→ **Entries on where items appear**

★ ★ ★ ★ ★ ★ ★

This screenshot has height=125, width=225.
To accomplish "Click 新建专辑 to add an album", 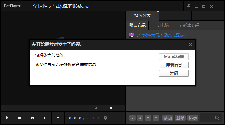I will coord(189,25).
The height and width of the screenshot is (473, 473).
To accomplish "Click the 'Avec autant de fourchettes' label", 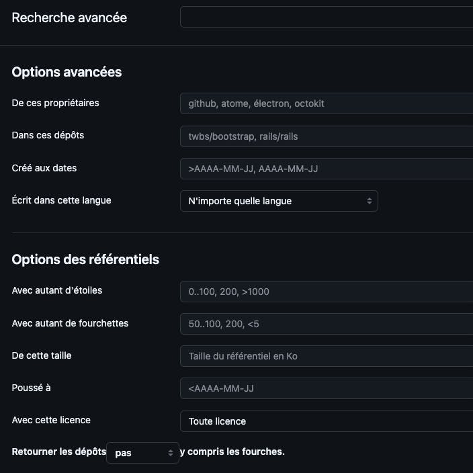I will [x=70, y=323].
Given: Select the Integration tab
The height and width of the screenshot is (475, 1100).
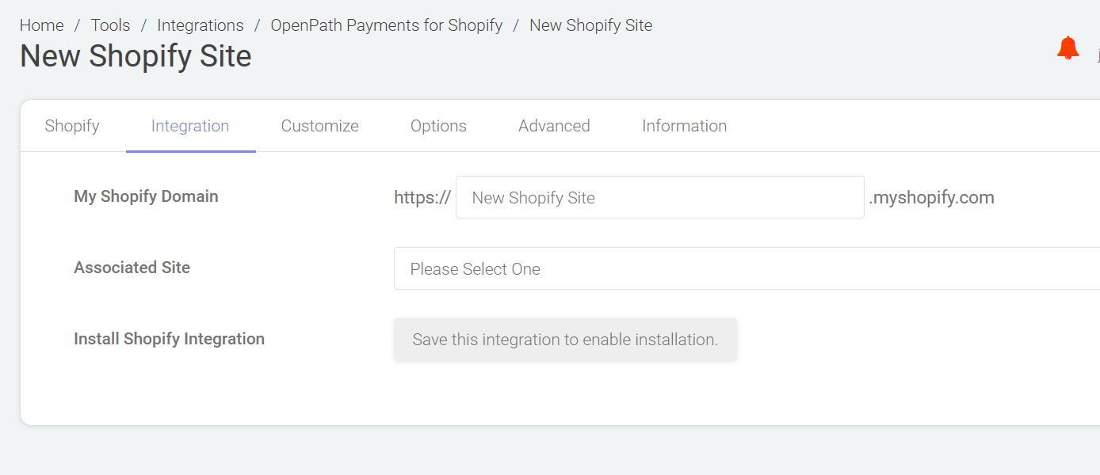Looking at the screenshot, I should tap(190, 126).
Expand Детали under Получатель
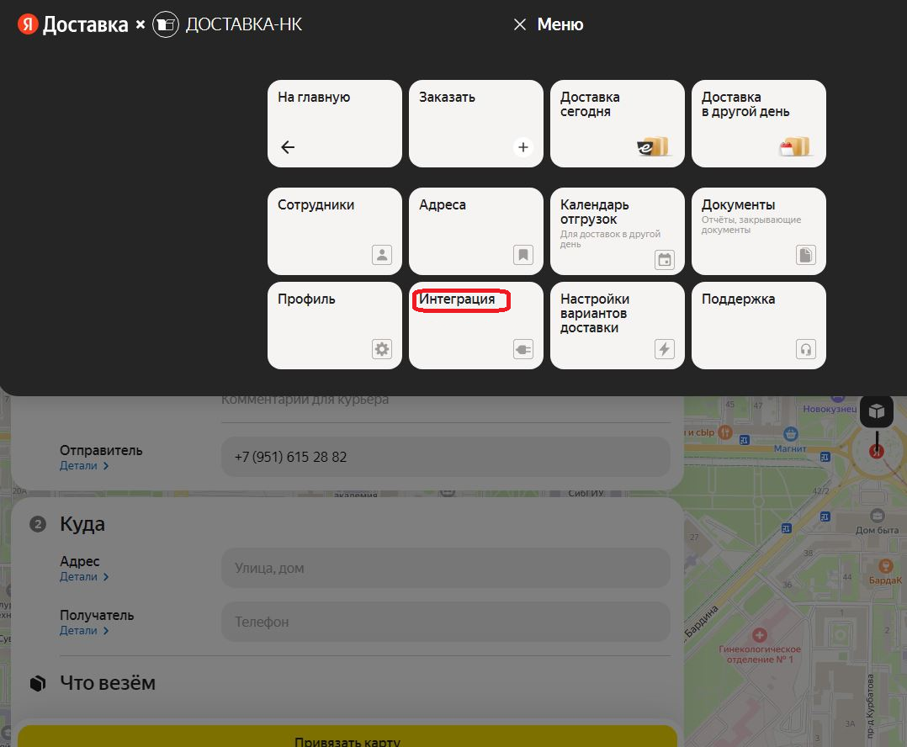 pos(83,631)
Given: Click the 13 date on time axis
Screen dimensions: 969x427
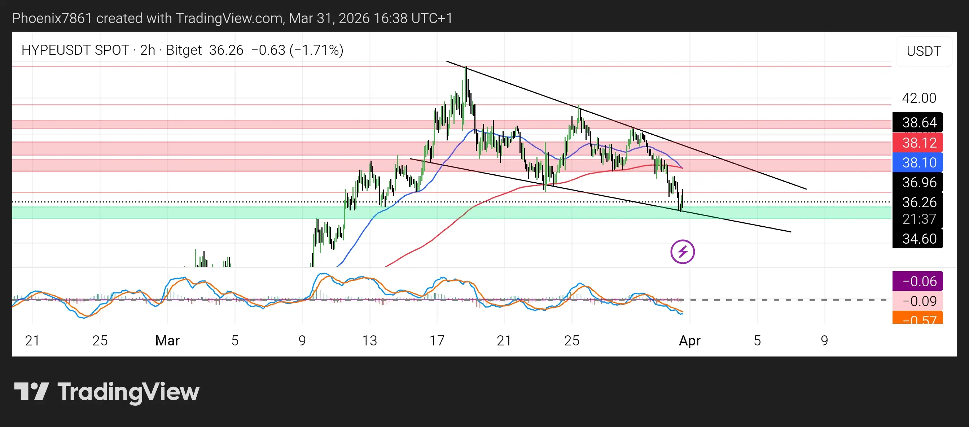Looking at the screenshot, I should pyautogui.click(x=369, y=340).
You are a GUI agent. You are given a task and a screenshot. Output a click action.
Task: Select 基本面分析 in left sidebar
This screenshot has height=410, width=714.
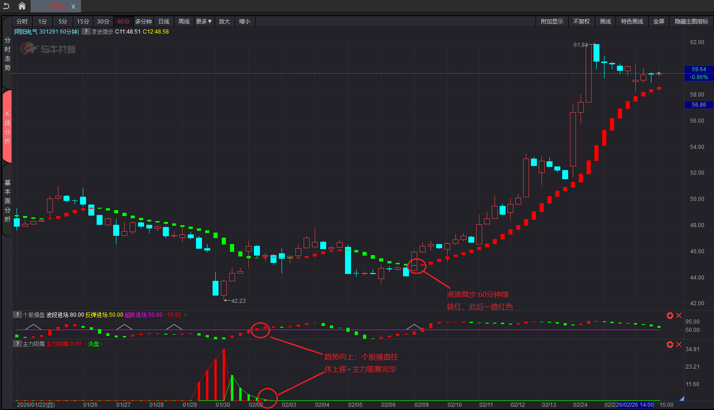[7, 201]
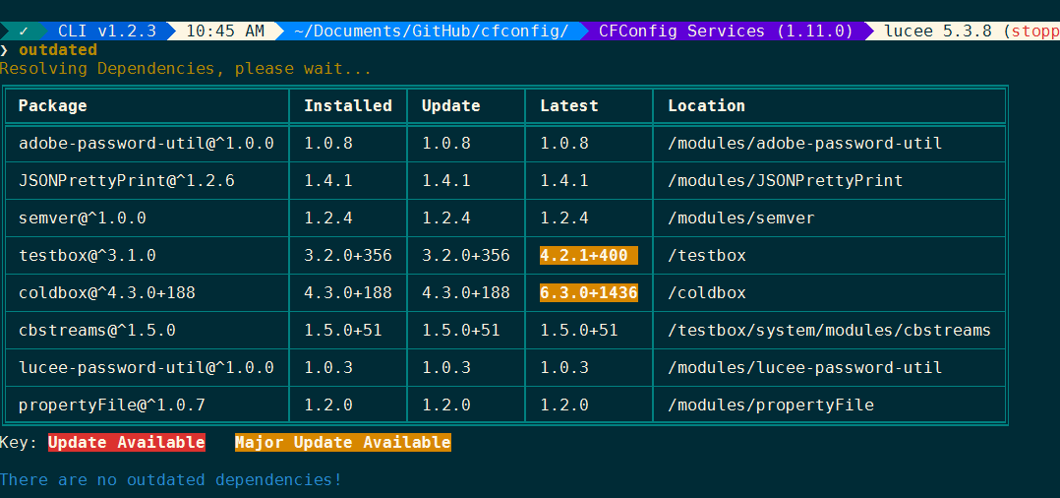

★ ★ ★ ★ ★ ★ ★

→ **Exercise objective**
Copy the records from the line containing "Expand Детали under Получатель" through the end of the records, inclusive, substituting "side panel" for "left sidebar" and changing nothing else, and leave the pictures out of your answer.

→ **Full answer**
Expand Детали under Получатель
 pos(83,631)
Given: Click the 13 date on time axis
Screen dimensions: 969x427
Looking at the screenshot, I should pyautogui.click(x=369, y=340).
You are a GUI agent. You are given a task and a screenshot. Output a click action.
Task: Select 基本面分析 in side panel
This screenshot has height=410, width=714.
[7, 201]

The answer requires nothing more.